• _Record excerpts_:
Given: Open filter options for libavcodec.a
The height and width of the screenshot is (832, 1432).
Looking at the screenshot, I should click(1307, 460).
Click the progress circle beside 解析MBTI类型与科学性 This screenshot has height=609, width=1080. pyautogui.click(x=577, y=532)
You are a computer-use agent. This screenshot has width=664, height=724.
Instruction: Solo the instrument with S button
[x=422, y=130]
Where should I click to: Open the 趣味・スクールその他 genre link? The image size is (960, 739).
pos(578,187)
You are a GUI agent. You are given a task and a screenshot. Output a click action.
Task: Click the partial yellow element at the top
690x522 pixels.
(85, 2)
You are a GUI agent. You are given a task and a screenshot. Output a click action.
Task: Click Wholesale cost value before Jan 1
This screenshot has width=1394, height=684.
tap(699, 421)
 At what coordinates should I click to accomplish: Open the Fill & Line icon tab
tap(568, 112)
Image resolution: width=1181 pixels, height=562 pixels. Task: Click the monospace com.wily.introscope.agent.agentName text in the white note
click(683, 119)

• _Task to carry out_:
Copy every record above out again, word for word.

• _Exercise response_:
Given: Open filter options for libavcodec.a
The height and width of the screenshot is (832, 1432).
Looking at the screenshot, I should click(1307, 460).
Click the progress circle beside 解析MBTI类型与科学性 This screenshot has height=609, width=1080. pyautogui.click(x=577, y=532)
You are a computer-use agent. This screenshot has width=664, height=724.
Instruction: Solo the instrument with S button
[x=422, y=130]
Where should I click to: Open the 趣味・スクールその他 genre link? The image size is (960, 739).
pos(578,187)
You are a GUI agent. You are given a task and a screenshot. Output a click action.
Task: Click the partial yellow element at the top
690x522 pixels.
(85, 2)
You are a GUI agent. You are given a task and a screenshot. Output a click action.
Task: Click Wholesale cost value before Jan 1
This screenshot has width=1394, height=684.
tap(699, 421)
 At what coordinates should I click to accomplish: Open the Fill & Line icon tab
tap(568, 112)
Image resolution: width=1181 pixels, height=562 pixels. Task: Click the monospace com.wily.introscope.agent.agentName text in the white note
click(683, 119)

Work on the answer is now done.